Chairman: Then again if you do PD, you can use glucose and you can give aminoacids.

Dr Picca: No this is quite well known, quite a certain point the ultrafiltration you get with PD although if the infant for instance if the infant’s peritoneum has a -- between the peritoneum surface and body surface area in a neonate is double compared with the adult, so you are from a theoretical point of view this is an advantage but even knowing this and having this large peritoneal surface, almost invariable the UF rate is not enough to guarantee for instance a good parenteral nutrition. Parental nutrition in my opinion is one of the main points to use CRRT in paediatrics.

Chairman: Ok other remarks, questions?

Question: My question is about the estimation of the fluid overload in children. If I have understood well, you rely on the change in the body weight. Do you think it is a sufficient parameter and what do you think is correct for a correct estimate of the central volume overload apart from central venous pressure measurements?

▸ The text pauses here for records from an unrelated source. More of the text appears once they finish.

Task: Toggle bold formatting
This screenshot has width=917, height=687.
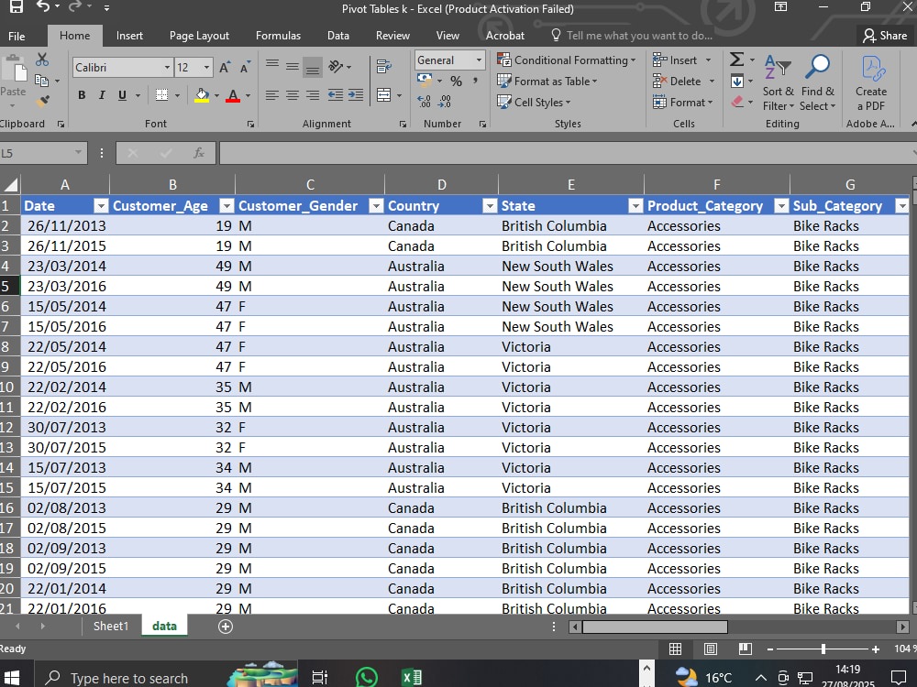Action: coord(82,95)
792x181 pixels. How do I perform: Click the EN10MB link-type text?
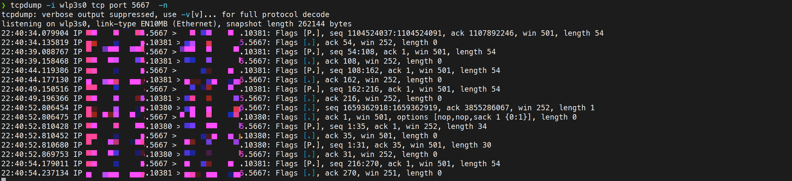click(154, 24)
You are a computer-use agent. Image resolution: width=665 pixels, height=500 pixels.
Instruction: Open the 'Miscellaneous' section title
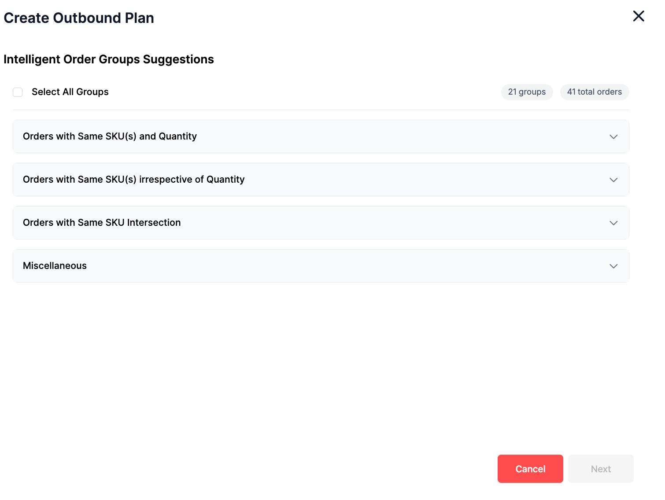55,266
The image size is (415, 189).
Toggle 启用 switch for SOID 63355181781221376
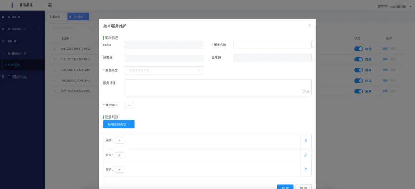point(359,59)
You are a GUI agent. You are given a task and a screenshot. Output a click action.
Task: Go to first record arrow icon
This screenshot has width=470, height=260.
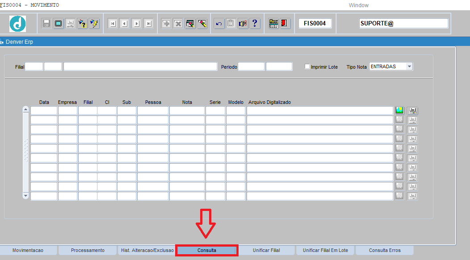[113, 23]
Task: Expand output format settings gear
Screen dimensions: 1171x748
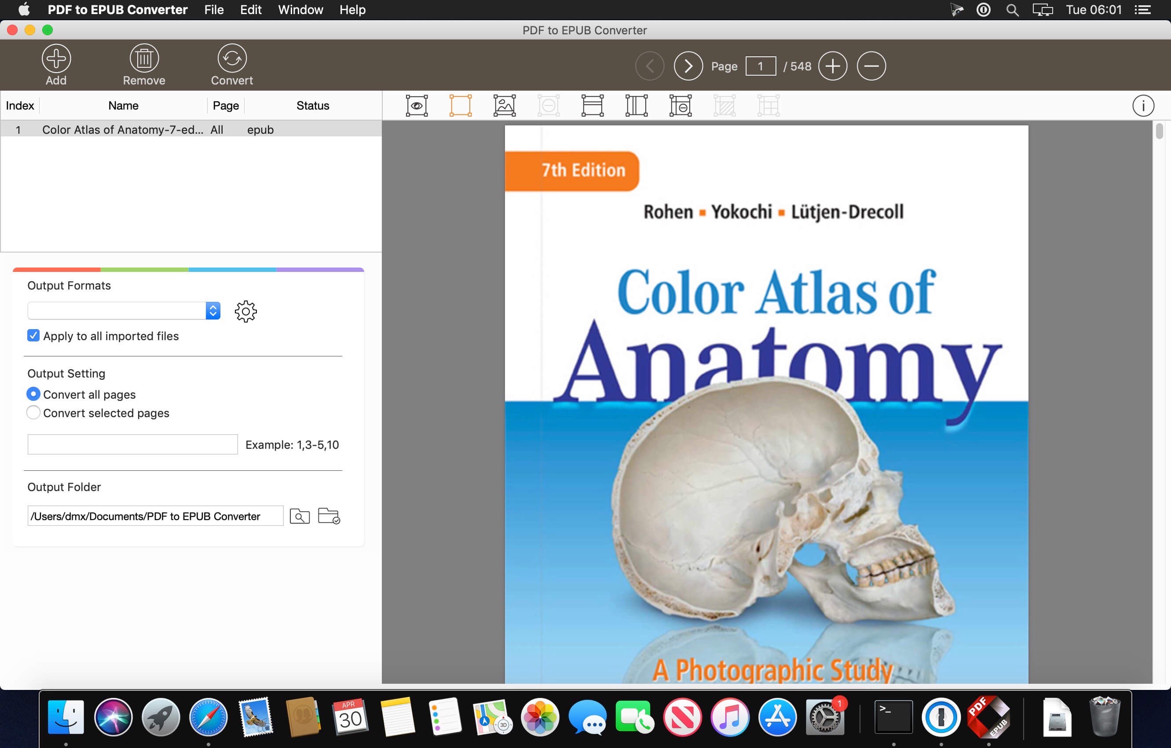Action: pos(247,312)
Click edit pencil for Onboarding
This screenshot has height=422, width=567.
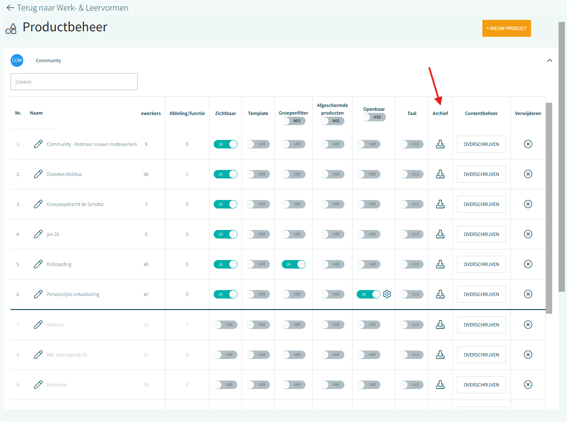click(x=38, y=264)
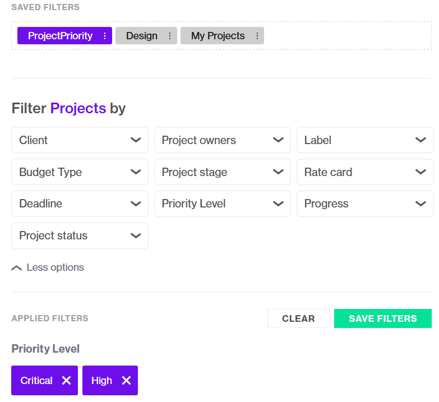Clear all applied filters
Screen dimensions: 439x402
point(298,318)
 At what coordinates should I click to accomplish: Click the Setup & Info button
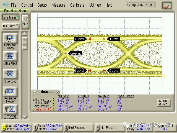coord(163,103)
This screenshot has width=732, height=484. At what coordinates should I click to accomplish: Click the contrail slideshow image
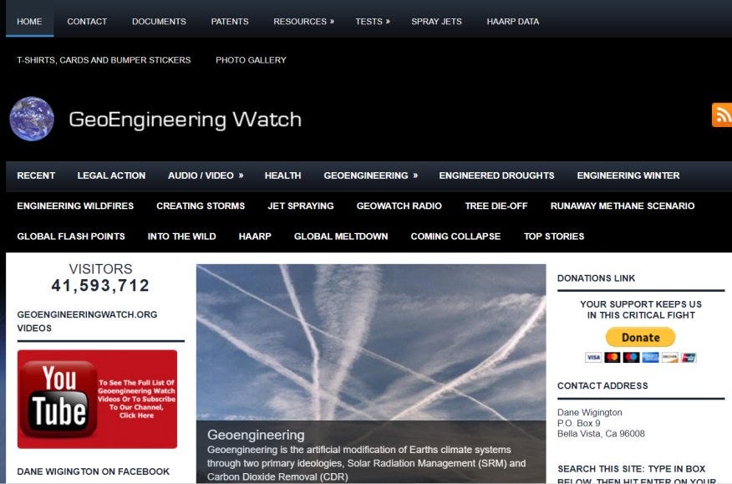[x=371, y=343]
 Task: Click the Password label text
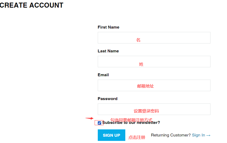tap(107, 99)
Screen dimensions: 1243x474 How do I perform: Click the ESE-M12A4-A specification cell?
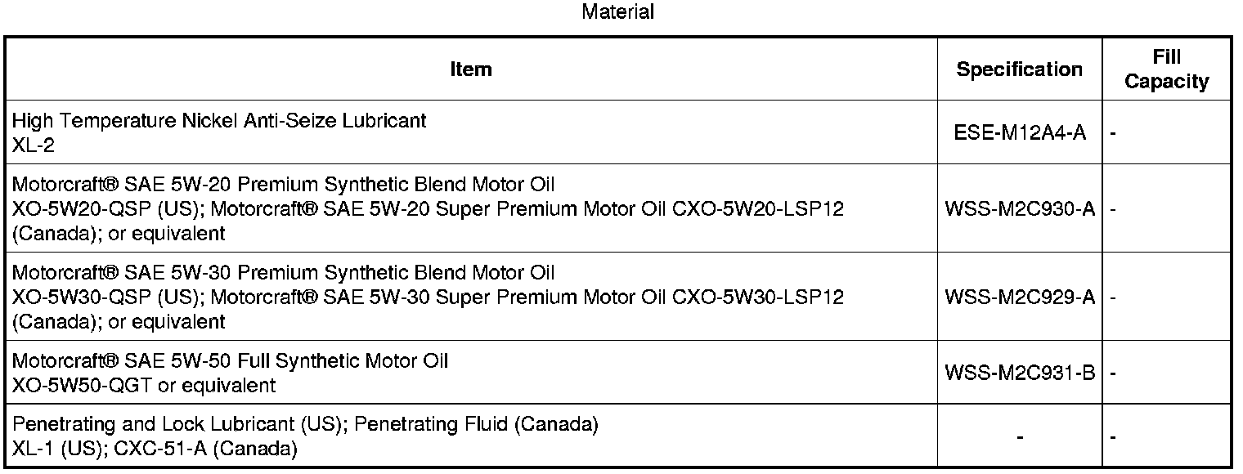pyautogui.click(x=1020, y=133)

Dr Picca: Well, I frankly cannot answer since all the data we have about fluid overload were calculated this way. So in critical children, for instance, it’s almost impossible to have body weight because from a practical point of view what you have in your bed and it’s very difficult to calculate even with modern balance. So you do your fluid balance on paper just taking into account what is the historical accumulation and that’s the pCRT and Stu Goldstein papers have been published using this method here. I cannot answer because I do not know.

Chairman: I think there is one more question from the same microphone.

Question: Let me join the Chairman’s comment about your elegant presentation I would like to ask you actually we seek a better indicator than mortality which looks very rough and not related with the procedure which has been used. Do you think that other indicators like for instance recovery of renal function and the time – between the induction of renal failure and the stabilisation of values of renal function can be accounted for because nobody has reported this way of measurement of beneficial effects of the treatment?

Dr Picca: You’re absolutely right, the point is that we have a lack from this point of view. There is no data, not enough data. You’ve seen before that now, for instance, we have an idea that of the possible consequence of AKI on the residual renal function and on the long term outcome of renal function but this is really just a neonate let me say point and we really have to but your point is really good. Of course when one is starting an experience in terms of decades so we are younger by definition compared to the adult but younger also in experience I think that this data will come out in a few years.

Chairman: Thank you very much. So I would like to close this session with a kind of appeal that it’s very clear that in this very important field there is still a lot of research to be done and a lot of investigations to be made and I think there is a place for nephrology over there. I thank you for your attention and enjoy the evening.